Two of the primary GovCon industry groups we follow have largely been silent -- the Professional Services Council and the National Defense Industry Association.
The IT Industry Council by comparison issued a strong statement condemning the executive order as a step backwards. That’s the one exception I mentioned. ITI's membership base is primarily commercial tech companies, of which some have significant government footprints but certainly not all.
I'm told both PSC and NDIA are working on a response, but I can’t see it being as forceful as the ITI statement.
After all, how much can industry or even individual companies push back against the hand that feeds them? Though I can see an argument coming that the executive order creates a regulatory burden for industry as well as meddling too much into the internal practices of a private sector company.
In a letter to members WT obtained, PSC laid out several issues raised in the executive order that potentially impact contractors. Those include requirements that industry continue to comply with Title VII of the 1964 Civil Rights Act that prohibits discrimination based on race, color, religion, sex or national origin.
In other words, you have to comply with the Civil Rights Act but apparently there is some invisible line you’re not supposed to cross.
A second point raised in PSC's letter is how the Labor Department has 30 days from the Sept. 22 executive order to publish a Federal Register notice requiring contractors to provide information on diversity training and workshops they provide, along with copies of the training. That means the requirement will go out on or around Oct. 22.
Many companies offer services such as LinkedIn and Udemy to their employees for all kinds of training. I guess they will have to inventory all of that.
The Labor Department also will be creating a hotline for those who want to lodge complaints about the training with the government. I have some thoughts on the toll-free number they can use, but will keep those to myself for now.
The Office of Management and Budget also is supposed to collect and review all contract spending on diversity and inclusion training that federal employees received during fiscal 2020. Much of that training is provided by contractors of course, which raises the specter of cancelled contracts or contracts that aren’t extended.

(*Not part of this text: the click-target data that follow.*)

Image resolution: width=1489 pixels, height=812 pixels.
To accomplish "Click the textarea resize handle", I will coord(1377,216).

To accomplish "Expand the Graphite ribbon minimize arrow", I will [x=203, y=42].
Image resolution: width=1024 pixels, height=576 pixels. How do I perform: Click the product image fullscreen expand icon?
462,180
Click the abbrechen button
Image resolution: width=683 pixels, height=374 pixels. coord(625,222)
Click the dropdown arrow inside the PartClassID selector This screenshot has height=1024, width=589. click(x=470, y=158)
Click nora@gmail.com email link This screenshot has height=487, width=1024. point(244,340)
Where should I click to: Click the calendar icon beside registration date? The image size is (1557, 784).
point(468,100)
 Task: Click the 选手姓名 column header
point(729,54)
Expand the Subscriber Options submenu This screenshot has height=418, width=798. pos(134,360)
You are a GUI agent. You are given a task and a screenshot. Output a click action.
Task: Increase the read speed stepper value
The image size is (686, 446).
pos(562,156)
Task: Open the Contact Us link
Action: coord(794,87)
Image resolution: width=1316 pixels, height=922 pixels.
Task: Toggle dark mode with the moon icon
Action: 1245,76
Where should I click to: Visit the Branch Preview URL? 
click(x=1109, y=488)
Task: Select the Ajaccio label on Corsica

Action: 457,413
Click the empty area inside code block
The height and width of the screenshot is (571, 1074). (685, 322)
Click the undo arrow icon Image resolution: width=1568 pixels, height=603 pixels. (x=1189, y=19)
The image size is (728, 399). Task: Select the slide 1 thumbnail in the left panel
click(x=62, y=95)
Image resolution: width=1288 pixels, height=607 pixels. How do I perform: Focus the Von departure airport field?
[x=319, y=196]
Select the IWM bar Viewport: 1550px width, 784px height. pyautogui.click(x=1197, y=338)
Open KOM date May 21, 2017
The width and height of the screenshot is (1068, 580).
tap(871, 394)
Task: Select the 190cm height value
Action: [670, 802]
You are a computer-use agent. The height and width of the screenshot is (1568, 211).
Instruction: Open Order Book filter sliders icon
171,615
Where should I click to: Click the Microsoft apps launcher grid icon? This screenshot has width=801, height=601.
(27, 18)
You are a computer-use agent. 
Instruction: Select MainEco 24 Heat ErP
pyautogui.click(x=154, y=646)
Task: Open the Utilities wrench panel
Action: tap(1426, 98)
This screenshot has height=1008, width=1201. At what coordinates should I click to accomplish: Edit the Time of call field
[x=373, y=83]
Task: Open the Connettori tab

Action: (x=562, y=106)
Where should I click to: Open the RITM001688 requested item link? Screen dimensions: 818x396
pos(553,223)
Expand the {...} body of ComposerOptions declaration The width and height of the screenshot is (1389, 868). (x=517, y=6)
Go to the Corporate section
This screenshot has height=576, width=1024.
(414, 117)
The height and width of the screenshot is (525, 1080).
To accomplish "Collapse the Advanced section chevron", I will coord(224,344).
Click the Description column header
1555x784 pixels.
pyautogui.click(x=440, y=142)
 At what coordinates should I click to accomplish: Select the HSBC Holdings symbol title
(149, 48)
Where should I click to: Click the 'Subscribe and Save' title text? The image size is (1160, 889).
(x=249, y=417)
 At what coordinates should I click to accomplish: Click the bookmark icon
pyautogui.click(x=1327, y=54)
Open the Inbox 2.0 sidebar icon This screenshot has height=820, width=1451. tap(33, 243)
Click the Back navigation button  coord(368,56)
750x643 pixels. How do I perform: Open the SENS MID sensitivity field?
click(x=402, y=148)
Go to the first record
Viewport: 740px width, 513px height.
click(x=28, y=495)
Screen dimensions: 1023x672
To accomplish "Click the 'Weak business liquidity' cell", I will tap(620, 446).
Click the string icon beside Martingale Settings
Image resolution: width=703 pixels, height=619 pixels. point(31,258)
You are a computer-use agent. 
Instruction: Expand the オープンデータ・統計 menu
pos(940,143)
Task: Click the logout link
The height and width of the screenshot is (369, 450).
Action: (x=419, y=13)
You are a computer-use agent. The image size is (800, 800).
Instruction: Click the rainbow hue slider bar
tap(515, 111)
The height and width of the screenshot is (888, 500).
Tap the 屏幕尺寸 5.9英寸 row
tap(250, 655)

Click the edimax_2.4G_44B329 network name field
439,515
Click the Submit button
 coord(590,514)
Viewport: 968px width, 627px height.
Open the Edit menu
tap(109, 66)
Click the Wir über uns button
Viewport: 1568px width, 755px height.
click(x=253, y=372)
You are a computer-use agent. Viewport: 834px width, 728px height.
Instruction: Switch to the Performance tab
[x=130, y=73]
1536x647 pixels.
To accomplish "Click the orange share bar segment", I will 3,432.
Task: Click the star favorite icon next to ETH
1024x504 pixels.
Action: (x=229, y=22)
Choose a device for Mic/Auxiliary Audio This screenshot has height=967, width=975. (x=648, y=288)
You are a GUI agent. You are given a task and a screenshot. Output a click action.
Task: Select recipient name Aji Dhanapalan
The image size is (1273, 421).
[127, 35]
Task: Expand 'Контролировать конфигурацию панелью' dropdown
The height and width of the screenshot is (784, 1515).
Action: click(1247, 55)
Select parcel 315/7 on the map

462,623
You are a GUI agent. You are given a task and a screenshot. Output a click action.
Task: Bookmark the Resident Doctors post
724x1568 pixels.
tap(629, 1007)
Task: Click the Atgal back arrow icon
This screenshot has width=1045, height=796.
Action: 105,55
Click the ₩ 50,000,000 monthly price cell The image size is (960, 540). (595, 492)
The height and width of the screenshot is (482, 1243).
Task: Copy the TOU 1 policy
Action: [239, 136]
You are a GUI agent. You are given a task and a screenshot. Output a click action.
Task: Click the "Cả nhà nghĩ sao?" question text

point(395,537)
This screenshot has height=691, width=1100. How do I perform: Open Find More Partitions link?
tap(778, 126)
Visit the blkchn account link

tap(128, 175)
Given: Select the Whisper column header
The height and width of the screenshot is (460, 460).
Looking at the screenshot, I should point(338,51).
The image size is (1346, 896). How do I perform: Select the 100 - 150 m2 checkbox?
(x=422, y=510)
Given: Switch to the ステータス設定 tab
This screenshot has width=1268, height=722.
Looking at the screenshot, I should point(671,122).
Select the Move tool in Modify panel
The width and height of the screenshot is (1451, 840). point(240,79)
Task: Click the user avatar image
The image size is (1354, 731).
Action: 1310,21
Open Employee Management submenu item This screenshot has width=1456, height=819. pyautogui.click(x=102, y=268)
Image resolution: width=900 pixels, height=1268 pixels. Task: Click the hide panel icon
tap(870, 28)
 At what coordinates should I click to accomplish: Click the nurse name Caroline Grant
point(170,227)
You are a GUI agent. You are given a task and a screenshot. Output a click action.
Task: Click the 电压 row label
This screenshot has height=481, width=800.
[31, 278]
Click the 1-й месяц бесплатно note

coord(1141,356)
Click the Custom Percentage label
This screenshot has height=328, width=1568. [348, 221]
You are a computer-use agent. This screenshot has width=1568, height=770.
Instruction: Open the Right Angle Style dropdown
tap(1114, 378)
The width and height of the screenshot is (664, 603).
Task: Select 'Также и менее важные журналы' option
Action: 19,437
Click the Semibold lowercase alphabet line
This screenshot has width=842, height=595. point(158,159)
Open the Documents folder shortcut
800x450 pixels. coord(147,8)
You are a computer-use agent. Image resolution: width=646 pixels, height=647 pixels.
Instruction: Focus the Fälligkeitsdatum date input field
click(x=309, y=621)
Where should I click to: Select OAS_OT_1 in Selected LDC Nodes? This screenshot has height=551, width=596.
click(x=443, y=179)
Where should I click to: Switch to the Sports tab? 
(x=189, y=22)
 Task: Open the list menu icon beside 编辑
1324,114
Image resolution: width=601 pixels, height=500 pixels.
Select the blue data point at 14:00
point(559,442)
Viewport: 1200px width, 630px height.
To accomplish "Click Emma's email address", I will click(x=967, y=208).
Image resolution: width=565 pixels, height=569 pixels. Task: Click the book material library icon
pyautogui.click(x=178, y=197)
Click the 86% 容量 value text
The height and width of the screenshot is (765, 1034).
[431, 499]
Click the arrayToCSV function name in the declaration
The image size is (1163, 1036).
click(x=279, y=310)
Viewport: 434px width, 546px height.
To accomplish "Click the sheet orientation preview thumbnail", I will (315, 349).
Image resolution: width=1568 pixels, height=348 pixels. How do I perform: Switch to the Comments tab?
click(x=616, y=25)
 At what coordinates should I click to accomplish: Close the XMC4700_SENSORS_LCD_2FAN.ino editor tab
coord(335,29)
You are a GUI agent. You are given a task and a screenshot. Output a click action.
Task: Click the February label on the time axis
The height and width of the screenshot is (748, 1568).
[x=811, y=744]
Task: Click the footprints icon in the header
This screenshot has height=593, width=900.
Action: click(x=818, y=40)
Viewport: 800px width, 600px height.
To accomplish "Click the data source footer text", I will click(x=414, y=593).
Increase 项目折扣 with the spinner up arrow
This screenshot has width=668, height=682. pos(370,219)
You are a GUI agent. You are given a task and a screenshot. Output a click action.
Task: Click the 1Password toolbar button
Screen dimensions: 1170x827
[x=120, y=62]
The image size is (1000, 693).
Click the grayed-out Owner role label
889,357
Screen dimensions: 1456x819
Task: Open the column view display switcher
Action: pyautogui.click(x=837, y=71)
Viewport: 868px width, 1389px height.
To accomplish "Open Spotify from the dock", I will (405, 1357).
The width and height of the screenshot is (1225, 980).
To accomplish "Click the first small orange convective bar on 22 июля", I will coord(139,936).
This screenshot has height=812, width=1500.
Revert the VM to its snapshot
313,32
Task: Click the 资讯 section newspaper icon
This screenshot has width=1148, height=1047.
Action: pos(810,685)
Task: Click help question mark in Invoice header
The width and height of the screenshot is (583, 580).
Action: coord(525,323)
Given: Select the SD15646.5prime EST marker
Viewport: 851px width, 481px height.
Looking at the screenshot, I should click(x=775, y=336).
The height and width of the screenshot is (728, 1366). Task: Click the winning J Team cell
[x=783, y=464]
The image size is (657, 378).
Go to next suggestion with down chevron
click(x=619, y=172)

The provisions specific to contract clauses will take effect 60 days after the executive order was issued. So apparently an interim rule is supposed to be issued outlining compliance in November, after the election by a few weeks.
PSC said in its letter that it doesn’t expect any agencies to do anything until after the interim rule is issued and they have more guidance from OMB and the Federal Acquisition Regulation Council, as well as the Office of Federal Contract Compliance Programs at the Labor Department.
But with the interim rule coming out after the election, there’s another question -- what if Trump loses and Joe Biden wins?
Obviously, there are a lot of unknowns with this executive order. That likely explains the reticence of many in industry to speak publicly on it one way or another.
If Biden wins, executive orders don’t evaporate overnight so it is likely to stay in effect until Jan. 20. A President Biden would likely start his term with a raft of executive orders to countermand many of the actions President Trump has taken.
I’m not sure where all of this leaves everyone. I tend to agree with ITI in that this executive order is one step backwards. Coming so close to the election, it reads like what many political commentators have called it: red meat for Trump’s base. He has tweeted about it and talked about it at the recent presidential debate.
Of course, I have to admit to my own bias if you can’t tell by now. We’ve tried to take the issue of social justice and systemic racism seriously here at Washington Technology. We’ve had panel discussions, written articles and commentaries and published podcasts.
I don’t know the answers but I believe systemic racism is real. It might make many of us uncomfortable, but that doesn’t mean we shouldn’t try to address the problem. We have a long way to go.
This executive order talks about the value of diversity and inclusion but it is really just paying lip service to those ideals. What it is actually doing is sowing confusion and fear that undermines those goals.
If the order stands, I can only hope that the contracting community can find a way to negate its impact so they can continue on the path toward a more inclusive and diverse workplace and society.